Le jeune homme se penche vers le sol, la fumée embrume les brodequins à semelles d'acier.
- Comment était-elle ?
- J'avais deux ans quand elle est morte. Sur les photos, elle est plutôt ordinaire. Elle avait la bougeotte. Ses carnets, elle me les a légués. Avant de partir en Grèce, elle a dit à mes parents que ses carnets, ses livres seraient pour moi. Bien brave ce pope du bas quartier d'avoir gardé les derniers carnets de grand-mère.
- Comment sont-ils tombés entre ses mains ?
- La police les lui a confiés et il a oublié de les renvoyer en France. Les popes ne sont pas riches...

La jeune femme caresse le casque anti U.V. posé sur la table de faux marbre. " Quel style ringard quand même !
- Je ne suis pas de ton avis, Electre, c'est une époque où il y avait encore des Grecs. Regarde autour de nous, regardons-nous. Qui sommes-nous dans nos armures de métal et de plastique ?

Le jeune homme se tait, il sourit un peu parce qu'il est amoureux. Ses bagues et ses bracelets lancent des feux agressifs.
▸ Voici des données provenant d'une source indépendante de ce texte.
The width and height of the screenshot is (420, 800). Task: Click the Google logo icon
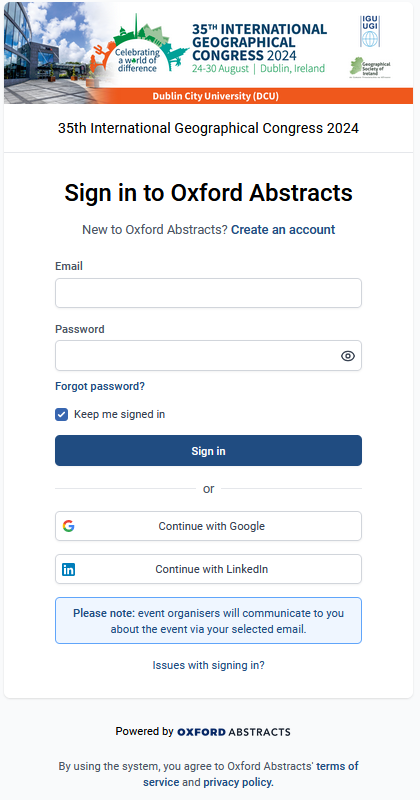(x=68, y=526)
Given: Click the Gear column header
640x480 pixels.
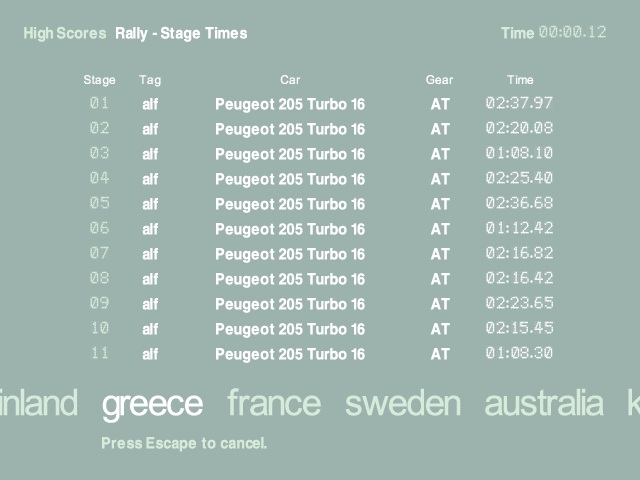Looking at the screenshot, I should pyautogui.click(x=439, y=80).
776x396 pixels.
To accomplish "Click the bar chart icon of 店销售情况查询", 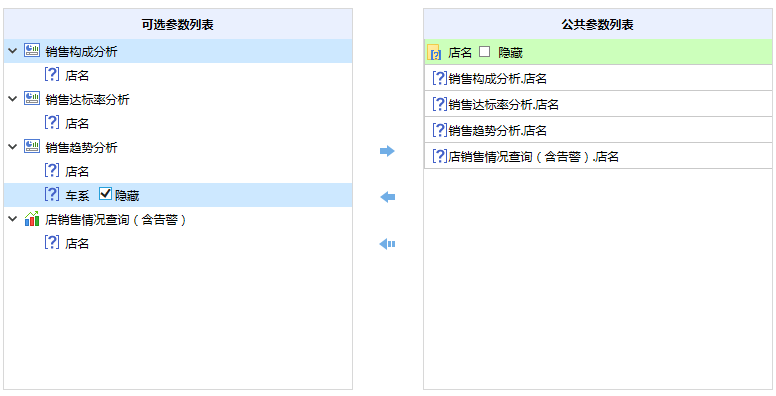I will click(32, 219).
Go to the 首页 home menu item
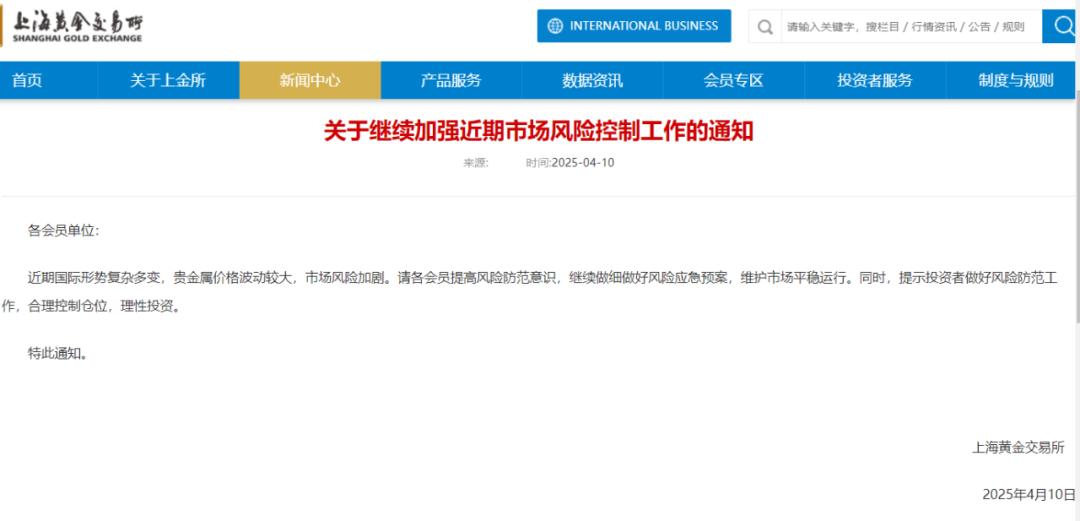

La lumière du crépuscule traverse la coupole de verre au-dessus de l'agora et des rues d'Agiassos. Elle se difracte, éclabousse les tenues brillantes des consommateurs. Il n'y a pas de musique aujourd'hui. L'Association Européenne des Oto-rhino a obtenu de Bruxelles la trêve d'une journée par semaine. Les coupoles, la climatisation autorisent les touristes à se découvrir. Les peaux roses et blanches sont de fragiles lumières dans la lumière du couchant. Le jeune homme repose son verre d'eau minérale deux fois recyclée :
- Tu ne trouves pas que l'humanité, ici, ressemble à un ramassis de vers blancs sous un bocal renversé ?
- Arrête, tu n'es pas drôle !
- Et ta ringarde de grand-mère faisait du vélo sans masque, sans scaphandre. Elle dormait à la belle étoile. Les étoiles elle les voyait, et le ciel de Grèce, toujours bleu l'été... C'est ce que disent les vieux guides...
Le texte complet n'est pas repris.